(A block of data)
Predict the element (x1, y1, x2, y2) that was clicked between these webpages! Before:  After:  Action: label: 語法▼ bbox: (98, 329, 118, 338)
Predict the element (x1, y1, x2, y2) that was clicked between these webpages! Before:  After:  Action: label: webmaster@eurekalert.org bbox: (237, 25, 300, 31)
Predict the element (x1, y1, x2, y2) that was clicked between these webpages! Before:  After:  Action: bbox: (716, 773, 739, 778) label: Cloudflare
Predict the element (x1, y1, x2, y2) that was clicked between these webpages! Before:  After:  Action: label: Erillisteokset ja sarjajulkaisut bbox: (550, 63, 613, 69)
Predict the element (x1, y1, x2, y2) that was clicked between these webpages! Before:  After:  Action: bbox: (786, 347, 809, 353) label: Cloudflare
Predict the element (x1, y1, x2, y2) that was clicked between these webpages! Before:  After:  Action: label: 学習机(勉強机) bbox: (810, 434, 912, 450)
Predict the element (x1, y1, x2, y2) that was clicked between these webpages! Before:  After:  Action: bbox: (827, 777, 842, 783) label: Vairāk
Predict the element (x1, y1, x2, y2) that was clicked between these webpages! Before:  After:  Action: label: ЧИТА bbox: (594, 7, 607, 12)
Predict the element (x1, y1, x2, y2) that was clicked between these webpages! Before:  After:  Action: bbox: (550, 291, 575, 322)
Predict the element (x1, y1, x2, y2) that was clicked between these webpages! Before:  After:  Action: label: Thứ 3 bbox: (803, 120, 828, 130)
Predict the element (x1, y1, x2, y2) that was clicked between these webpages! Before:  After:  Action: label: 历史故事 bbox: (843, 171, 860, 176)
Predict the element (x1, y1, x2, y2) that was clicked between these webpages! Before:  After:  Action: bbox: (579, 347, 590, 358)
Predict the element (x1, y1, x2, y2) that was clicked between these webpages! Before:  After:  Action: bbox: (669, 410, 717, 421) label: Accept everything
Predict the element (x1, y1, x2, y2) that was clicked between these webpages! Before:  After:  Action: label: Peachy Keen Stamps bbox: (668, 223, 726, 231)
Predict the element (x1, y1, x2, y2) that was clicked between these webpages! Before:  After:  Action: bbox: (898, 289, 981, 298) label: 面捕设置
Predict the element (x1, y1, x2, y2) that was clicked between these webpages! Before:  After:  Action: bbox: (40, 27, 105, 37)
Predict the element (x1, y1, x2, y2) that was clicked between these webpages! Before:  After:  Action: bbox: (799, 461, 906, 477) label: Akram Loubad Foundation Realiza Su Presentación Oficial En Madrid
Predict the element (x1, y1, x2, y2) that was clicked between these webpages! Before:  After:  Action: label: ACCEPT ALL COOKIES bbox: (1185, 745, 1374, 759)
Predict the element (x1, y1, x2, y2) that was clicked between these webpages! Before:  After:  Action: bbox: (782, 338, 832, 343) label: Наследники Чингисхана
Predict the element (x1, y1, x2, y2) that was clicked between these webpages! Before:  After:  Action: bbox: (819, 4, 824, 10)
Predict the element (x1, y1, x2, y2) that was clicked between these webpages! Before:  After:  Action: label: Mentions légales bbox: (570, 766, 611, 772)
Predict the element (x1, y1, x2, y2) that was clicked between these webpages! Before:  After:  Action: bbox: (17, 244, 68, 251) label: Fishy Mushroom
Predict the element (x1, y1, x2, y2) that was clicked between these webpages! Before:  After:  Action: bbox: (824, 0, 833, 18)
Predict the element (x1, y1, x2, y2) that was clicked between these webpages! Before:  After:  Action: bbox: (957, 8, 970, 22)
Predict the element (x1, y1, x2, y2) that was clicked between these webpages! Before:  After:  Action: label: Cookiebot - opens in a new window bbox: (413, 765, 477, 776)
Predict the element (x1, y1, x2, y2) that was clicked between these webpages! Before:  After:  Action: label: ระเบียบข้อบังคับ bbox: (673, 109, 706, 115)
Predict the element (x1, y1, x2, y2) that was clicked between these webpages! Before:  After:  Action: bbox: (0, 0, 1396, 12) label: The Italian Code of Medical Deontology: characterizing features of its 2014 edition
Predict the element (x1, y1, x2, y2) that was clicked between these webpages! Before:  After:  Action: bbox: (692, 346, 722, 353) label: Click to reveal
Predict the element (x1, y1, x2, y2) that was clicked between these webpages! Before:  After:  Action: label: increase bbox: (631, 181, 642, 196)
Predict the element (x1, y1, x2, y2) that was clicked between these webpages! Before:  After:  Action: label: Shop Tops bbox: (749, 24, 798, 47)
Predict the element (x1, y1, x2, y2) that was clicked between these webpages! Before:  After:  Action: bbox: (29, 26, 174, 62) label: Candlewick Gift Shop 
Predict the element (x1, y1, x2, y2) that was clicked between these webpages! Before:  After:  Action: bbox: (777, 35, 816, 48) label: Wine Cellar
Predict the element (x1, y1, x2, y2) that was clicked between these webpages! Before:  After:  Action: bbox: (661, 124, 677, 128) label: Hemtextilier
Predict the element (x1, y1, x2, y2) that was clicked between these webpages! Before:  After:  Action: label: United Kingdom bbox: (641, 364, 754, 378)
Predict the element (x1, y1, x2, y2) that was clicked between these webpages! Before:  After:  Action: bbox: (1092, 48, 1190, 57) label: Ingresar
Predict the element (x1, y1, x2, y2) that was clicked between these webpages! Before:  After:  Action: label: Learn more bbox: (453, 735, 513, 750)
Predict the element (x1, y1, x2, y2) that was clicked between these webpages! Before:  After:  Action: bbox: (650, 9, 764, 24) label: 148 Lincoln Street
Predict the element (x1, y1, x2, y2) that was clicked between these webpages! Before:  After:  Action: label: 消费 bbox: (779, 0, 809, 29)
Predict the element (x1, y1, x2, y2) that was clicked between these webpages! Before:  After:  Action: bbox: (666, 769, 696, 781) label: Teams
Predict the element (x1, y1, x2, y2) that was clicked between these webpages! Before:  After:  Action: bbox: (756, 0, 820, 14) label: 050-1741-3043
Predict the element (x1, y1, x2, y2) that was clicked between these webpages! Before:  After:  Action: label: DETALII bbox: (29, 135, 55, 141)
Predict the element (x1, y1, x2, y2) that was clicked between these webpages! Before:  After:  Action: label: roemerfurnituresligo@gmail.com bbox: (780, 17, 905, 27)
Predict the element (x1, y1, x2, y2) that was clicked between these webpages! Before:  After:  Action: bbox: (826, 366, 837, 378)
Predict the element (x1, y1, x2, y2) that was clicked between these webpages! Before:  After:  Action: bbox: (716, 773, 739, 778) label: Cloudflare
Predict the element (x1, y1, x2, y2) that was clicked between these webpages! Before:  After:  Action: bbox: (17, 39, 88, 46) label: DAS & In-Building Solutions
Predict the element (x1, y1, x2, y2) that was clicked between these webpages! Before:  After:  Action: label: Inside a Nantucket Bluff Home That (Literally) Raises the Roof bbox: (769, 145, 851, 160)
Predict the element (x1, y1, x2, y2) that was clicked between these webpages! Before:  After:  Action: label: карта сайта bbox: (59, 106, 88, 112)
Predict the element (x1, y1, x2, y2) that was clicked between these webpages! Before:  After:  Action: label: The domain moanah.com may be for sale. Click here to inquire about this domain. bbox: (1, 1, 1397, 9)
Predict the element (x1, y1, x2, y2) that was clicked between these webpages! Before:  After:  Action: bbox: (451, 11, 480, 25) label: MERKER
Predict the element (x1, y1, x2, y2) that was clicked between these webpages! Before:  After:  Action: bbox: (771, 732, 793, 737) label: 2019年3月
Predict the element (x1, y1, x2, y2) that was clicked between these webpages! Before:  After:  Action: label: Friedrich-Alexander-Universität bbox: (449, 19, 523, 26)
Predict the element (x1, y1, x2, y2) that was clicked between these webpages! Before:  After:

EXERCISE INSTRUCTIONS | Output the material between the lines holding "735, 513, 750)" and "366, 837, 378)", inclusive, as a two-column CSV with the headers text and action. Give one row per line, put each field in quotes, and replace line breaks with spaces.

ANSWER TO THE EXERCISE |
text,action
"Predict the element (x1, y1, x2, y2) that was clicked between these webpages! Before:  After:","Action: label: Learn more bbox: (453, 735, 513, 750)"
"Predict the element (x1, y1, x2, y2) that was clicked between these webpages! Before:  After:","Action: bbox: (650, 9, 764, 24) label: 148 Lincoln Street"
"Predict the element (x1, y1, x2, y2) that was clicked between these webpages! Before:  After:","Action: label: 消费 bbox: (779, 0, 809, 29)"
"Predict the element (x1, y1, x2, y2) that was clicked between these webpages! Before:  After:","Action: bbox: (666, 769, 696, 781) label: Teams"
"Predict the element (x1, y1, x2, y2) that was clicked between these webpages! Before:  After:","Action: bbox: (756, 0, 820, 14) label: 050-1741-3043"
"Predict the element (x1, y1, x2, y2) that was clicked between these webpages! Before:  After:","Action: label: DETALII bbox: (29, 135, 55, 141)"
"Predict the element (x1, y1, x2, y2) that was clicked between these webpages! Before:  After:","Action: label: roemerfurnituresligo@gmail.com bbox: (780, 17, 905, 27)"
"Predict the element (x1, y1, x2, y2) that was clicked between these webpages! Before:  After:","Action: bbox: (826, 366, 837, 378)"